- **DATA SHOWN**
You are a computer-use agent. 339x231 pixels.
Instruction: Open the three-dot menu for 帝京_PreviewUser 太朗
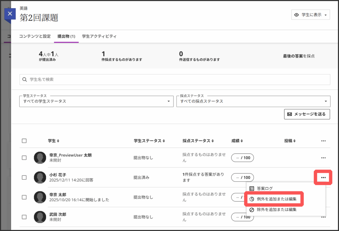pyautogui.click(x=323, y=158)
...
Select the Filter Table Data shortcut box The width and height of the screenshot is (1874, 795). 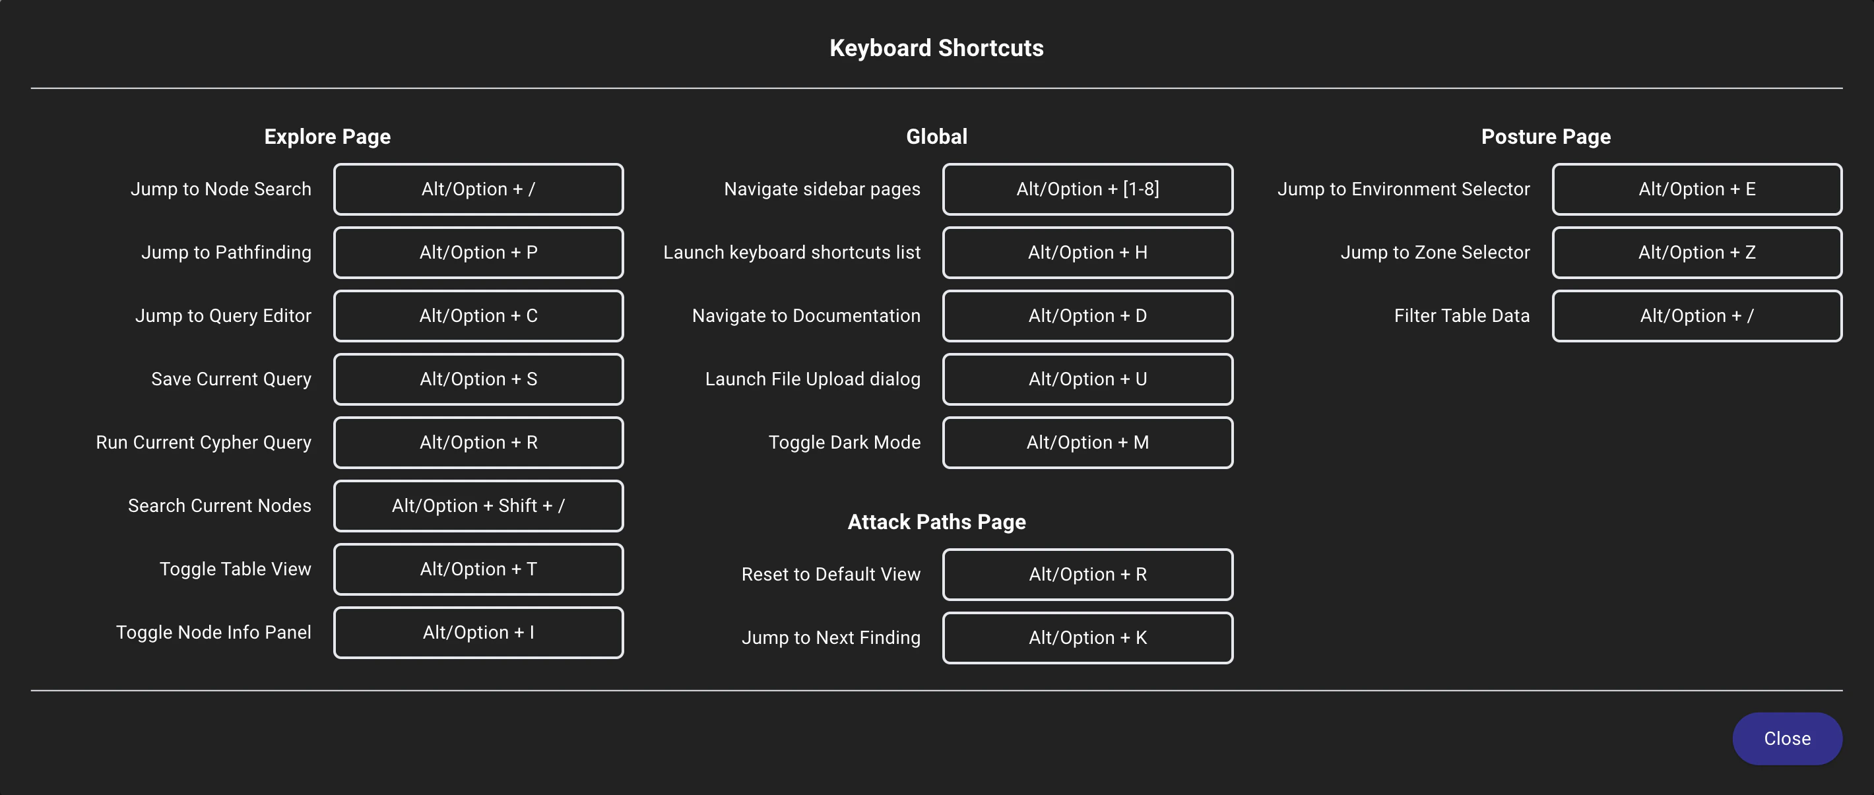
==
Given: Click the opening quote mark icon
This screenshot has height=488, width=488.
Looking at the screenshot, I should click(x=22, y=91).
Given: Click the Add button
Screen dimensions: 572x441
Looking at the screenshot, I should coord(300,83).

- **EXERCISE GOAL**
Please go through the listing and return each line that has "Given" in it.

- **OUTPUT**
Given: Click the opening quote mark icon
Given: Click the Add button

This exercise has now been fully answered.